Regarding the new elections in Iran, which yielded a moderate new president, albeit one that had been pre-approved by that country’s “supreme leader,” Netanyahu said, “I think the elections reflect a deep dissatisfaction of the Iranian people with its regime. Unfortunately, this result doesn’t have the power to change Iran’s nuclear ambitions.”
Netanyahu said the new president, Hassan Rouhani, wrote the book on the doctrine of “talk and enrich,” meaning that he was keeping the West entangled in endless negotiations over his country’s nuclear program, while the plants continued to churn out weapons grade, enriched nuclear material.
The prime minister accused Iran of sponsoring “worldwide terror across 30 countries. They and their proxy, Hezbollah, engage in terror attacks. They were just uncovered in Nigeria and before that in Bulgaria.”
According to Netanyahu, Hezbollah doesn’t just “specialize” in killing Israelis. “That’s their number-one target,” he said, “but they have no qualms about killing others. They wanted to assassinate the Saudi ambassador in downtown Washington. They’re violating every norm. They kill American soldiers in Afghanistan and Iraq. They’ve sent their proxies into Lebanon and basically extinguished the light of freedom and progress in that country. They’ve put their henchmen in Gaza, and they supply them with tens of thousands of rockets to hit our civilians. This is a regime that must not be allowed to have the weapons to control the oil markets of the Middle East and to ignite a nuclear arms race.”
Regarding the intense efforts by Secretary of State John Kerry to revive the Israeli-Palestinian peace process, Netanyahu said: “I think we should stop negotiating about the negotiations. I think we should just get on with it… We should enter immediately into negotiations without preconditions.”
This was, of course, before news broke out that the brand new Prime Minister of the Palestinian Authority, Rami Hamdallah, has resigned.
“You think the real reason this conflict hasn’t been solved is . . .?” Weymouth asked.
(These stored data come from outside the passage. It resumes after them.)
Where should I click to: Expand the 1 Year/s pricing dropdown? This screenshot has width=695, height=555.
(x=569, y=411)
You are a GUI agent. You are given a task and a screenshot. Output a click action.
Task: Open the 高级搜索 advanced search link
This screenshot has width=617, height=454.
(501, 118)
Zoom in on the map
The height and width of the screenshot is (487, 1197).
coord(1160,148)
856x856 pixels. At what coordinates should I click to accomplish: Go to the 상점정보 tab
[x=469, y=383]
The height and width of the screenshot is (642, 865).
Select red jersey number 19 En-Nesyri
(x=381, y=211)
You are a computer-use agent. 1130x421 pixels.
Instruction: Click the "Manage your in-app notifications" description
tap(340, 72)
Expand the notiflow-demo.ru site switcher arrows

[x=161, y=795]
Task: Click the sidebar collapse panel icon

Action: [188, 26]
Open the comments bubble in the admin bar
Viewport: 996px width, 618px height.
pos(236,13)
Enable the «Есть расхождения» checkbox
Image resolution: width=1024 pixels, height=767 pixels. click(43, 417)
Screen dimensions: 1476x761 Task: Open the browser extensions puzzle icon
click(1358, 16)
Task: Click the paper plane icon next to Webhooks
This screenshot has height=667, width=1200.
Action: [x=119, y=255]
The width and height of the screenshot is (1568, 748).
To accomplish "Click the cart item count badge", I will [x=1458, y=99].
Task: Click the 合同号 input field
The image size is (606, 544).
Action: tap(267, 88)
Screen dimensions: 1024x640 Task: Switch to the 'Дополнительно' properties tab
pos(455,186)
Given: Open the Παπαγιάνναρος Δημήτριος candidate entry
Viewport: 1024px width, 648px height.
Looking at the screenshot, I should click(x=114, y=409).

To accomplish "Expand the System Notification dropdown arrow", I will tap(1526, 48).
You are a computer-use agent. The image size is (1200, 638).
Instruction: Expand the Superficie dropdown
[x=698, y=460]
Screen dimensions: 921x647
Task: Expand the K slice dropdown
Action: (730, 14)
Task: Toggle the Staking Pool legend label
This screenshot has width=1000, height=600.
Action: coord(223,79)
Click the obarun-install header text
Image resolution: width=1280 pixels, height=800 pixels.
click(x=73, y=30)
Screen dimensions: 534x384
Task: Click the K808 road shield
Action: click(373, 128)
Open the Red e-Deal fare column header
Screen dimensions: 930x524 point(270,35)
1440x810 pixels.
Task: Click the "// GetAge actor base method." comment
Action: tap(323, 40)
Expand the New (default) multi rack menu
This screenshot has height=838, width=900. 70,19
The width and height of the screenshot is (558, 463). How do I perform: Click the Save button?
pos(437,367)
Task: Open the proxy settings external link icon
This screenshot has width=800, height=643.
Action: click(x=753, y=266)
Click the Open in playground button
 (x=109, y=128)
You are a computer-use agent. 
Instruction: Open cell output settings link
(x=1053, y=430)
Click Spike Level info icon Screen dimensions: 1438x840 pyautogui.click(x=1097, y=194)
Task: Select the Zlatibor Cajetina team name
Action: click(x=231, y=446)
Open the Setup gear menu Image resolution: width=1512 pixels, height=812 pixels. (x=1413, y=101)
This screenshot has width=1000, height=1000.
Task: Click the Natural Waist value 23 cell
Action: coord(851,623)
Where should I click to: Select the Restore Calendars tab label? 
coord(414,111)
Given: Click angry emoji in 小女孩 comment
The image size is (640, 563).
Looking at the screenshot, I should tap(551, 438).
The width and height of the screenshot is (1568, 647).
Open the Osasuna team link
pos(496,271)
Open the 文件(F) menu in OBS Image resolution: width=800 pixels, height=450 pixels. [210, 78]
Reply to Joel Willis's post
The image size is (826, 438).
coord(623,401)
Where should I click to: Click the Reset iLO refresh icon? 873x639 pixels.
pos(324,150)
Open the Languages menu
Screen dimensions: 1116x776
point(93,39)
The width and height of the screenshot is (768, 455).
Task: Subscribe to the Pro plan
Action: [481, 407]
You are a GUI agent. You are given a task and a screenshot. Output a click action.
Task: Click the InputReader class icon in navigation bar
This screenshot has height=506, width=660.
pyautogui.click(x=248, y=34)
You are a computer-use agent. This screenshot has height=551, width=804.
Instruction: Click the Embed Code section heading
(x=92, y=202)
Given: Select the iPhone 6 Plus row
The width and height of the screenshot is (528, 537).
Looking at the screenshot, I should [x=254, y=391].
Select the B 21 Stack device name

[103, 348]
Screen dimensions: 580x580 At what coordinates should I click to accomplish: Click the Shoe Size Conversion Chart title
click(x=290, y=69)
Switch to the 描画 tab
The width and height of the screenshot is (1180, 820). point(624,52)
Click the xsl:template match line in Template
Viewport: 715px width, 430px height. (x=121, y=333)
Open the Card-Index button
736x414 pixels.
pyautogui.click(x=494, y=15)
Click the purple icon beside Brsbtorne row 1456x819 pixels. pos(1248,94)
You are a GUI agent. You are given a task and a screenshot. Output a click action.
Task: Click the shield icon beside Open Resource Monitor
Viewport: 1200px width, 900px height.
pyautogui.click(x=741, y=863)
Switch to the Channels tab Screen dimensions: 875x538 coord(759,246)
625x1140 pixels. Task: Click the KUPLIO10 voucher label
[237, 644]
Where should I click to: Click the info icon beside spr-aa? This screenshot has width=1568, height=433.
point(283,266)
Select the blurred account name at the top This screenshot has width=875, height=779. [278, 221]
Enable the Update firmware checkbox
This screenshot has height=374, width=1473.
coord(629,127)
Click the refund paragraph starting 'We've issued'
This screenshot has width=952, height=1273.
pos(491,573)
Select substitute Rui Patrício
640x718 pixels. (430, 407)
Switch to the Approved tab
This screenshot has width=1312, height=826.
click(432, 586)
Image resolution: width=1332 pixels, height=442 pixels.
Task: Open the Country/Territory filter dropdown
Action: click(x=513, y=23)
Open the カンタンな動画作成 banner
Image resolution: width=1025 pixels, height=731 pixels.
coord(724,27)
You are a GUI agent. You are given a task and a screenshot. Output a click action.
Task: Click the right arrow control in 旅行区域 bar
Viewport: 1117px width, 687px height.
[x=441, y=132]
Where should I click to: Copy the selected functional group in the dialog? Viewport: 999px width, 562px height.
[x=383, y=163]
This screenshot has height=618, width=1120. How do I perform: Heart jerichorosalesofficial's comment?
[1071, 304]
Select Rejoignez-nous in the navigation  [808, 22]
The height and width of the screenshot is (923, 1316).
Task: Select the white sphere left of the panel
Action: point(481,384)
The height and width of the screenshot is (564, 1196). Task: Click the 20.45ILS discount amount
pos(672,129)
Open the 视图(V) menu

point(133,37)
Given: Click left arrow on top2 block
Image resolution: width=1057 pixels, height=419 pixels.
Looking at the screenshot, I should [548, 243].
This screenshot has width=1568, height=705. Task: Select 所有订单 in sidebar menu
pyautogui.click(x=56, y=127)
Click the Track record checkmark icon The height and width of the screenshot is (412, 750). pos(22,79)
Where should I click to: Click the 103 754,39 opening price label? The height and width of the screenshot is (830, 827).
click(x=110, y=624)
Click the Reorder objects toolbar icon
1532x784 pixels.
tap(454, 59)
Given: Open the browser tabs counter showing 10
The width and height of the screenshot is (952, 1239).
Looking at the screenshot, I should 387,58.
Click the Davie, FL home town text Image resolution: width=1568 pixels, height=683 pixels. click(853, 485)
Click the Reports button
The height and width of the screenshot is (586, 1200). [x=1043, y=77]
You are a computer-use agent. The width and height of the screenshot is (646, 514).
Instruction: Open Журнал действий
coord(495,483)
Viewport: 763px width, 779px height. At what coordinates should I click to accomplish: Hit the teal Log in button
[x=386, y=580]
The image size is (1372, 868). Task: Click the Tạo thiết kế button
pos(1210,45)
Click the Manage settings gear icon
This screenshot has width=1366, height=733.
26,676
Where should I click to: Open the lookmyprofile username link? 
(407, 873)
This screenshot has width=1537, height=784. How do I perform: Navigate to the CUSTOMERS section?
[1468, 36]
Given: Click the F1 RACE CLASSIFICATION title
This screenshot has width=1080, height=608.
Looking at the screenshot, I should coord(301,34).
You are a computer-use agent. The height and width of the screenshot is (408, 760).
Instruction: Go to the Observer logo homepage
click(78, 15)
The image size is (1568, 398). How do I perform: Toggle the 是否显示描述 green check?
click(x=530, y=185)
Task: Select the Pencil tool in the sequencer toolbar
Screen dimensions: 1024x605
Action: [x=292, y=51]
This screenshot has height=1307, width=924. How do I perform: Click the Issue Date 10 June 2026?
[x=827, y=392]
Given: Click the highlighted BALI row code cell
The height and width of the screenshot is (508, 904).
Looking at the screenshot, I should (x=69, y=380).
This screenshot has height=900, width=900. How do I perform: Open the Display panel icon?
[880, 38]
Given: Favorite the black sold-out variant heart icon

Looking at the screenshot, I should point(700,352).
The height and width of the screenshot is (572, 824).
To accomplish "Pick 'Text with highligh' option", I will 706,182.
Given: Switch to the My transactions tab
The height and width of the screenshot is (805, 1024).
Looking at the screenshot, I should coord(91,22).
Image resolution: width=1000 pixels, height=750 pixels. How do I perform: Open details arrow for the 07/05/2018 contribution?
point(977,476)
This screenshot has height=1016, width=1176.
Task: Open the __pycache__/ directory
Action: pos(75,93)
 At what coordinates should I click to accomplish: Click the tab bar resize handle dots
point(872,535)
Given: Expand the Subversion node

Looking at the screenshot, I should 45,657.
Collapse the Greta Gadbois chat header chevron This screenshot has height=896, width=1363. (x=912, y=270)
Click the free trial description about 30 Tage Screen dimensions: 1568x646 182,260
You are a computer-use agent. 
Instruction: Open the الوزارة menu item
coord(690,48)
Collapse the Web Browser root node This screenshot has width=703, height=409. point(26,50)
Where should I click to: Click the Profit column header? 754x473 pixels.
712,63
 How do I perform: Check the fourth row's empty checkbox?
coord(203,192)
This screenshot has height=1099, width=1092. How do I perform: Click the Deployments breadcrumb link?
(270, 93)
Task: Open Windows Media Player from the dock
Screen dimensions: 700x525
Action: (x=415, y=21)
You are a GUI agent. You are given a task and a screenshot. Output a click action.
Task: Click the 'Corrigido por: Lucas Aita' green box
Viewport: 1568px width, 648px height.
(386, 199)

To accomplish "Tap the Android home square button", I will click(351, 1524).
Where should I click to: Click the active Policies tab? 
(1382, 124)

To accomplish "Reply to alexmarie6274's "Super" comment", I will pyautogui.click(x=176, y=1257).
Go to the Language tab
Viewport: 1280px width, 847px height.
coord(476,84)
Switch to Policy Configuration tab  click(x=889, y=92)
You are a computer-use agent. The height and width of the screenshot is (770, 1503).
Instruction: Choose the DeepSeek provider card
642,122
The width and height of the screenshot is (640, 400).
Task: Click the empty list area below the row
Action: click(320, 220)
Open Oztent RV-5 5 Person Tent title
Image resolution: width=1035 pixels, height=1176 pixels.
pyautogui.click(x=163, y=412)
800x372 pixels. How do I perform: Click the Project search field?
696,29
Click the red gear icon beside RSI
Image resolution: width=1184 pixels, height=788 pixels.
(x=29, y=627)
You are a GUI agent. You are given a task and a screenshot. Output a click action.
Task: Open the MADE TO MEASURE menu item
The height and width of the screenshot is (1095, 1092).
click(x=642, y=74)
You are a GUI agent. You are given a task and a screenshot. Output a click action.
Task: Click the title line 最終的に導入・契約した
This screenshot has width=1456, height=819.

“The real reason is the persistent refusal to recognize a sovereign Jewish state in any boundary,” said Netanyahu. “That was and remains the core of this conflict. To solve this, the Palestinians will have to recognize the Jewish state just as we recognize a Palestinian state.”
He then sang the 2-state solution anthem obediently, like every prime minister before him, since 1994: “The reason we have to resolve it is that we don’t want a bi-national state. I don’t want a bi-national state. I want a state for the Jewish people alongside a state for the Palestinian people.”